Exercise aim
From the listing that follows, reproduce only the lines from the one holding "Task: Toggle Pre-zero output buffers option" through the one holding "Task: Click info", both included, with no pictures.

==== Material to process ====

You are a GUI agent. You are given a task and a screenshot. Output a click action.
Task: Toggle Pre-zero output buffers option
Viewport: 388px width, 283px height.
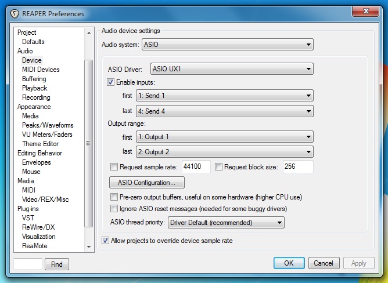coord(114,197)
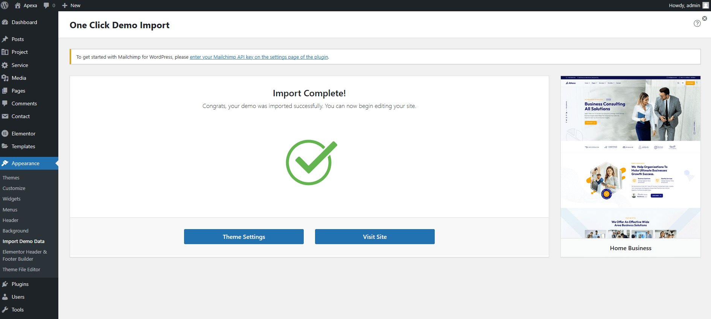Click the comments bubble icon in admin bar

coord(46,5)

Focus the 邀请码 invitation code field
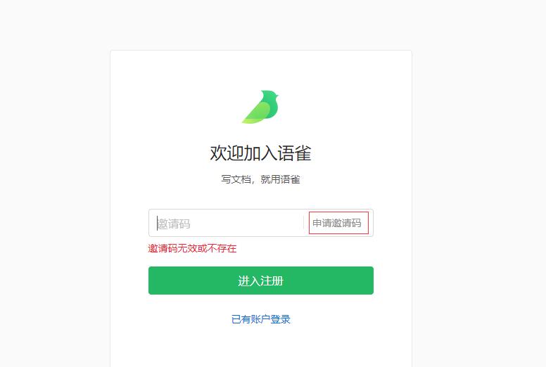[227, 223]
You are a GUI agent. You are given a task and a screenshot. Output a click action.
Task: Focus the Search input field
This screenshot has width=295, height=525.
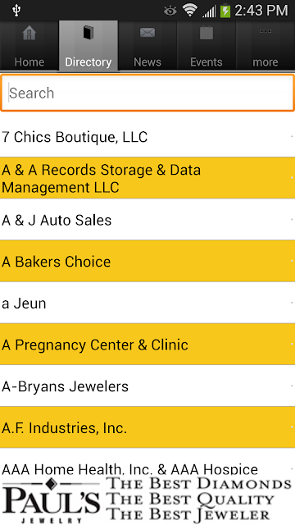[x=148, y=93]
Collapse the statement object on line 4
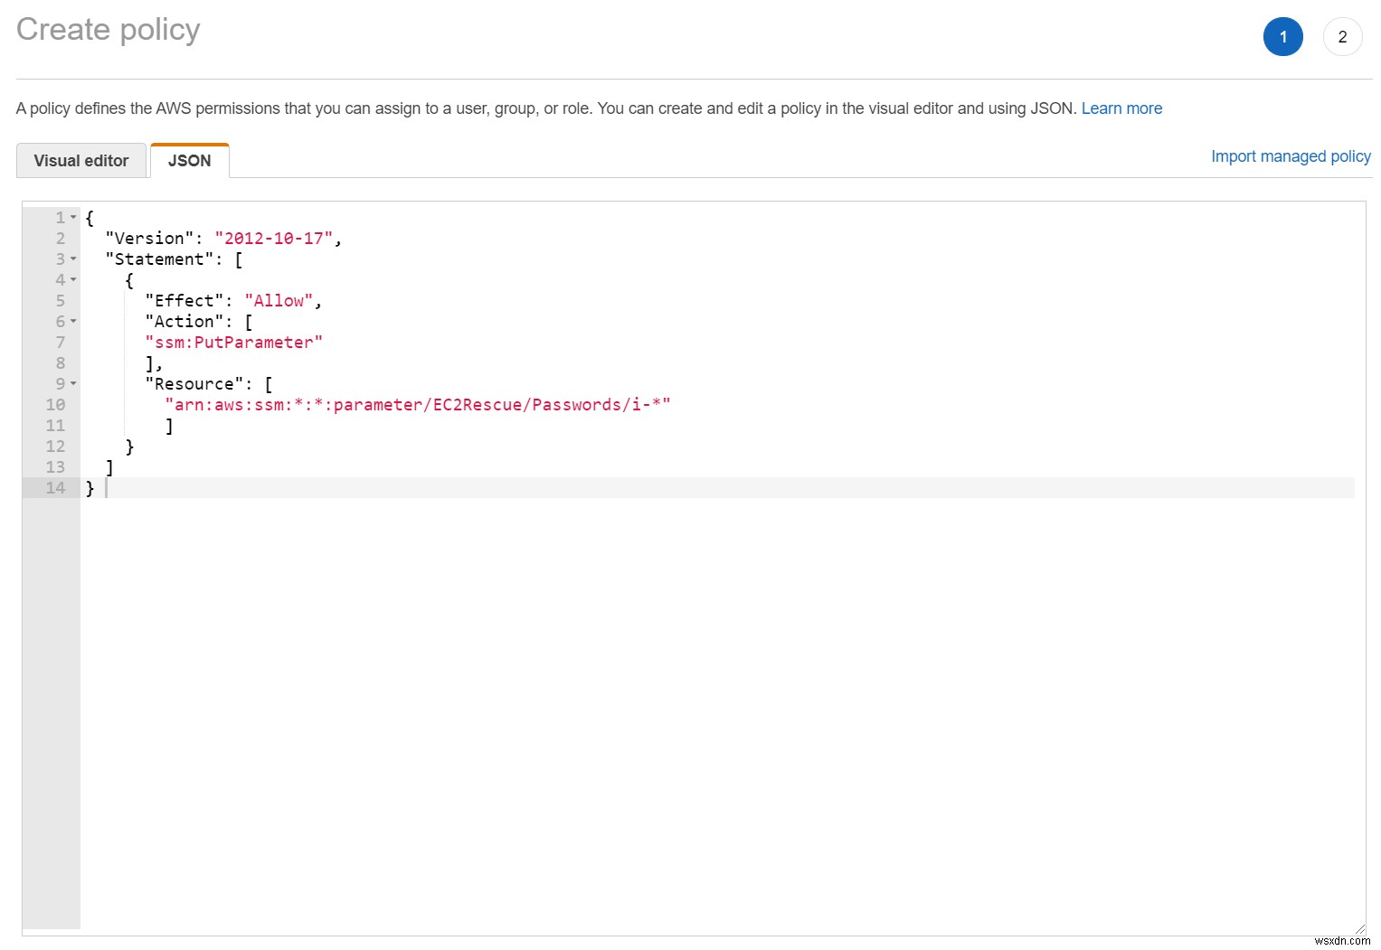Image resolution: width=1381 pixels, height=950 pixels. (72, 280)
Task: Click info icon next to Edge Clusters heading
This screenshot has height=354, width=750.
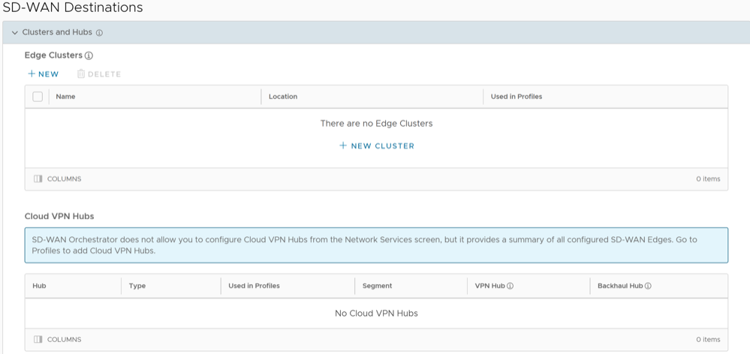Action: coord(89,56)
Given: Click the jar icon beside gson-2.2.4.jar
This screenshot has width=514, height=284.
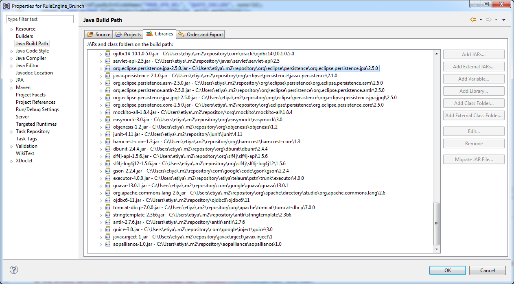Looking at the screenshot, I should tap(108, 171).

====

Answer section
Task: Toggle Pre-zero output buffers option
Viewport: 388px width, 283px height.
coord(114,197)
Click the comments bubble icon in admin bar

coord(46,5)

Focus the 邀请码 invitation code field
[227, 223]
You are a GUI agent. You are given a task and a screenshot. Output a click action.
Task: Focus the Search input field
This screenshot has width=295, height=525.
[x=148, y=93]
Collapse the statement object on line 4
Image resolution: width=1381 pixels, height=950 pixels. (72, 280)
Task: Click info icon next to Edge Clusters heading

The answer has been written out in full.